說著,他雙手握刀,高高舉起,對著櫃檯上那把匕首就要劈下去。

  蘇青禾躲在人羣後面,心都提到了嗓子眼。

  這要是真打起來,蕭寒淵肯定不會輸。

  可萬一他出手太重,把人打死打殘了,這鋪子還沒開張就得惹上官司。

  而且這王鏢頭看著也是個練家子,要是逼得蕭寒淵使出什麼軍中絕學,身份豈不是又要暴露?

  她剛想衝出去圓場,卻見蕭寒淵動了。

  他沒有去拿那把匕首。

  而是隨手抄起旁邊一把剛打好、還沒來得及裝刀柄的短劍。

  那短劍通體烏黑,看著毫不起眼,甚至有些粗糙。

  「既然你要試刀,那就試試這把。」

  蕭寒淵語氣隨意,單手持劍,輕飄飄地迎了上去。

  王鏢頭見他如此託大,更是怒火中燒:「找死!」

  他大喝一聲,用盡全身力氣,大環刀帶著雷霆萬鈞之勢,狠狠劈下!

  這一刀,若是砍實了,連石頭都能劈開!

  圍觀的膽小者已經捂住了眼睛,生怕看到血濺當場的畫面。

  「鏘——!!!」

  一聲刺耳的金鐵交鳴聲驟然炸響。

  緊接著,是重物落地的聲音。

  「噹啷。」

  全場死寂。

  所有人瞪大了眼睛,不可置信地看著眼前這一幕。

  只見王鏢頭手裡那把引以為傲的「百鍊鋼刀」,竟然只剩下了半截刀身!

  另外半截,正孤零零地躺在地上,斷口處平滑如鏡。

  而蕭寒淵手中的那把黑色短劍,依舊穩穩地握在他手裡,連個豁口都沒有,甚至連一絲劃痕都看不見。

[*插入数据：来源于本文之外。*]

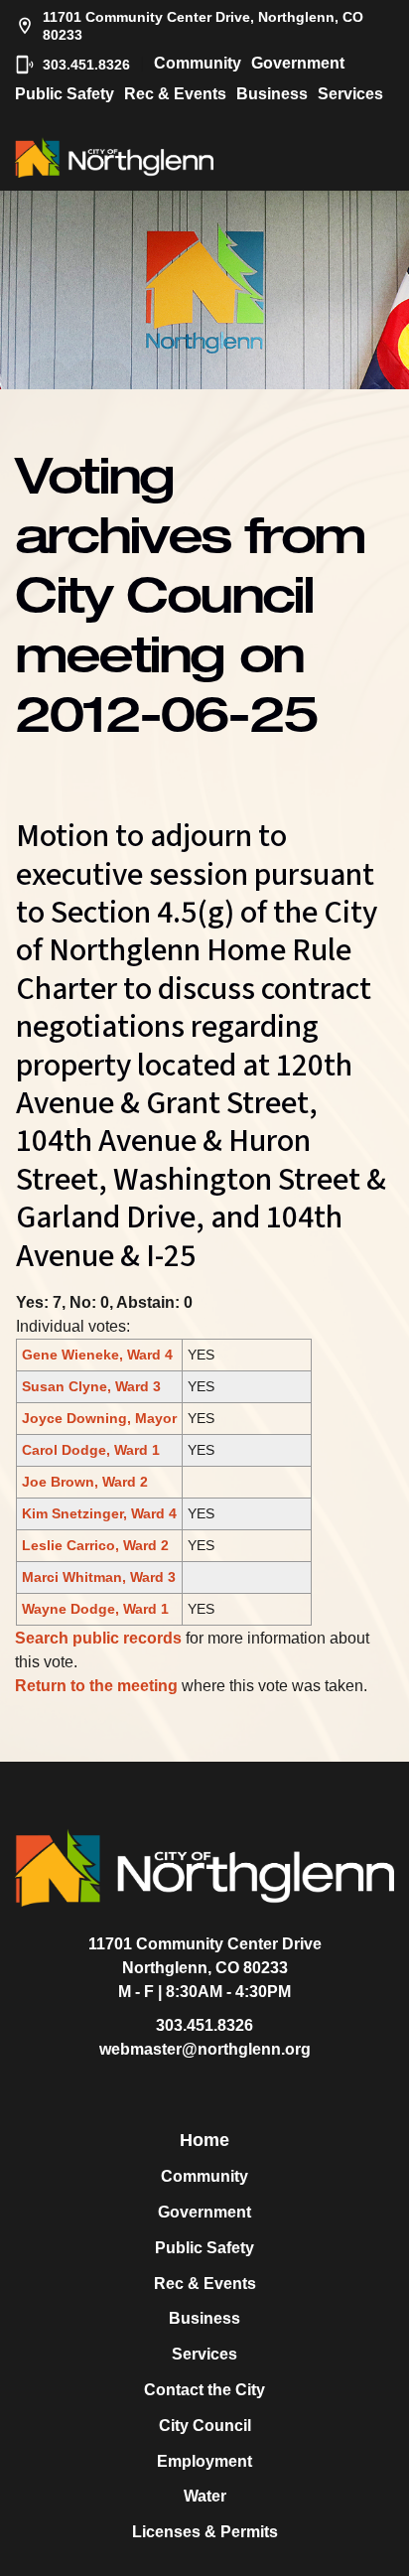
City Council (205, 2425)
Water (205, 2496)
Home (204, 2140)
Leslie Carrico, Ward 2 (95, 1545)
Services (350, 93)
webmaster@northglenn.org (205, 2049)
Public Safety (64, 93)
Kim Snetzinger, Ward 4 (99, 1513)
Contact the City (204, 2389)
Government (297, 63)
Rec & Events (175, 93)
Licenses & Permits (205, 2531)
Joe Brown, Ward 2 (85, 1482)
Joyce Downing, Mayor (99, 1418)
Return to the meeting (96, 1685)
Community (197, 63)
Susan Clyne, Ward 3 (91, 1386)
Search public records (98, 1638)
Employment (204, 2461)
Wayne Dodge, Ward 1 (95, 1609)
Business (272, 93)
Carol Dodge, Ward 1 (91, 1450)
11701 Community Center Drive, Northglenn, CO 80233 (203, 26)
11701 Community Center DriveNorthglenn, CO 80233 (205, 1955)
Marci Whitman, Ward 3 (99, 1577)
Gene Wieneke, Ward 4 (97, 1354)
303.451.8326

  風一吹,發出一陣輕微的嗡鳴聲,彷彿在嘲笑對手的不堪一擊。

  王鏢頭保持著劈砍的姿勢,整個人都僵住了。

  他看著手裡的斷刀,眼珠子都要瞪出來了。

  「這……這怎麼可能……」

  他這把刀可是砍過不少硬骨頭的,怎麼可能像切豆腐一樣被切斷了?

  而且對方拿的還是一把沒開刃的半成品!

  「好!!!」

  人羣中不知是誰先喊了一嗓子。

  緊接著,雷鳴般的喝彩聲爆發出來。

  「神兵!這是神兵啊!」

  「蕭郎君威武!」

  「剛才誰說這是黑店的?這簡直就是良心價啊!二十兩買把削鐵如泥的寶劍,賺翻了!」

  王鏢頭回過神來,臉上的怒氣瞬間消散,取而代之的是滿臉的狂熱。

  他是練武之人,最是敬重強者,更愛惜兵器。

  剛才那一瞬間,他清楚地感覺到了。

  這不僅僅是兵器鋒利,更是持劍之人的內力深厚。

  這年輕人,是個深藏不露的高手!

  王鏢頭把手裡的斷刀一扔,抱拳行了個大禮:「蕭師傅!是在下有眼無珠!這把短劍,我要了!」

  說著,他從懷裡掏出一疊銀票,數都沒數,直接拍在櫃檯上。

  「這是一百兩定金!除了這把短劍,我還要預訂二十把護鏢用的長刀!價格隨你開,只要都有這質量,我威遠鏢局以後所有的兵器,全在你這兒定!」

  一百兩!

  又是大手筆!

  蘇青禾躲在暗處,看著那張銀票,眼睛裡全是小星星。

  果然,技術纔是第一生產力啊!

  這賺錢速度,比她賣煎餅果子快多了!

  蕭寒淵神色依舊淡淡的,並沒有因為這一百兩而失態。

  他收起短劍,點了點頭:「半個月後取貨。」

  「好嘞!多謝蕭師傅!」王鏢頭喜滋滋地拿著那把沒刀柄的短劍,像捧著祖宗一樣走了。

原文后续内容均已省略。